- Directed by: Sunil Kumar Desai
- Written by: Sunil Kumar Desai
- Produced by: Sunil Kumar Desai
- Starring: Devraj Ambareesh Anjali Sudhakar Vanitha Vasu
- Cinematography: P. Rajan
- Edited by: R. Janardhan
- Music by: Guna Singh
- Production company: Rachana
- Release date: 31 August 1990;
- Running time: 141 minutes
- Country: India
- Language: Kannada

= Utkarsha =

1990 Kannada thriller film by Sunil Kumar Desai

Utkarsha is a 1990 Indian Kannada psychological crime thriller film by Sunil Kumar Desai, starring Devraj, Ambareesh and Vanitha Vasu in the lead roles. The film was the second directorial venture of Sunil Kumar Desai after the 1989 film Tarka retaining much of the cast especially Devaraj (who played the role of a psycho in both the films) and Vanitha Vasu. Just like Tarka, Utkarsha didn't have any songs and had a thriller theme. The background music of the film was scored by Guna Singh. The film received critical appraisal for Devaraj's portrayal of the psychopathic Rajesh.

The concept of the movie is based on Jack the Ripper. The 2008 South Korean movie The Chaser which was unofficially remade in Hindi in 2011 as Murder 2, also had a similar plot line. The film was dubbed into Telugu under the same title.

== Plot ==
Rajesh Sharma, a talented artist specialising in nude paintings, is secretly a psychopath who upon seeing beautiful women meets them alone, gets them naked and slits their throat using his painting knife after making them laugh loudly. One of his victim's body is found in a vegetable lorry spearheading an investigation by Special branch Inspector Naveen who is clueless regarding the killer's motives. His second victim is one of his models, Priya, whom he met recently at a fashion show.

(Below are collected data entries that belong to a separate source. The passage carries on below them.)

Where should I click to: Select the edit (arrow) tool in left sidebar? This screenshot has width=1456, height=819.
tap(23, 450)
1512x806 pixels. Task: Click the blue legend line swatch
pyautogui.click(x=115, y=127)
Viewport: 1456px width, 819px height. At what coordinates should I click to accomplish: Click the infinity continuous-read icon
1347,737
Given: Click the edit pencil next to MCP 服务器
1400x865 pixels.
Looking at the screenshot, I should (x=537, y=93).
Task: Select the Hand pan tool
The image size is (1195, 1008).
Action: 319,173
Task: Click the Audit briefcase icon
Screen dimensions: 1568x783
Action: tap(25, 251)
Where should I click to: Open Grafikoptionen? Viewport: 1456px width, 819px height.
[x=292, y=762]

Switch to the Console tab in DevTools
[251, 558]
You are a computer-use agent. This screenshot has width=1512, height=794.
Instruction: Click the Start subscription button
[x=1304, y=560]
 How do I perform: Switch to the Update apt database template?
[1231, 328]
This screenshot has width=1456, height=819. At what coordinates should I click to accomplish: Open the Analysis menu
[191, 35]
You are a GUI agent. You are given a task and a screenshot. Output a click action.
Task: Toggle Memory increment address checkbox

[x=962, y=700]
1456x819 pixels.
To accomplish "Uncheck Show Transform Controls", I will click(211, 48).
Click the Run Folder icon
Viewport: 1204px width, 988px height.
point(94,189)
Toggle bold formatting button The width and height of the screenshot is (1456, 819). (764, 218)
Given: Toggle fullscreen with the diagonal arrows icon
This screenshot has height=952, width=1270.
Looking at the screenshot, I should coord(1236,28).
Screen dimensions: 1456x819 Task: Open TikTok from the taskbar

Meanwhile, Sunitha, a young woman meets him and develops a friendly relation with him. Rajesh treats her differently and believes her to be beautiful in a saree. He later kills Kalpana, Sunitha's friend, after the three of them have dinner together and this provides a hint to Naveen. Upon reaching his dwelling he realises that he has left his knife behind and after brief episodes of suspense and tension he manages to retrieve it and escape without Naveen noticing him. The pressure of the case mounts on the police department who give Naveen an ultimatum of ten days to catch the killer. A man is shown stalking Rajesh.

Rajesh targets his friend, Manoj's wife and proceeds to kill her when she is left alone in her home. However, Praveen, the murdered Priya's boyfriend and Anil, Sunitha's boyfriend, happen to discover a stranger breaking into the house while indulging in voyeurism. While Praveen goes to inform Naveen, Anil tries to save the woman but gets attacked by Manoj's dog. By the time Naveen arrives, Anil is left heavily injured while Manoj's wife is killed by Rajesh who escapes without anyone's notice.

A dejected Naveen goes to his superior's house so as to quit his job where he gets a vital clue from Rajesh's painting branding him as the killer. After collecting Rajesh's photo and address and confirming the identity of the killer with Anil, Naveen goes on a secret manhunt. Sunitha who is shocked upon discovering Rajesh's true identity has a vision of him slitting her throat.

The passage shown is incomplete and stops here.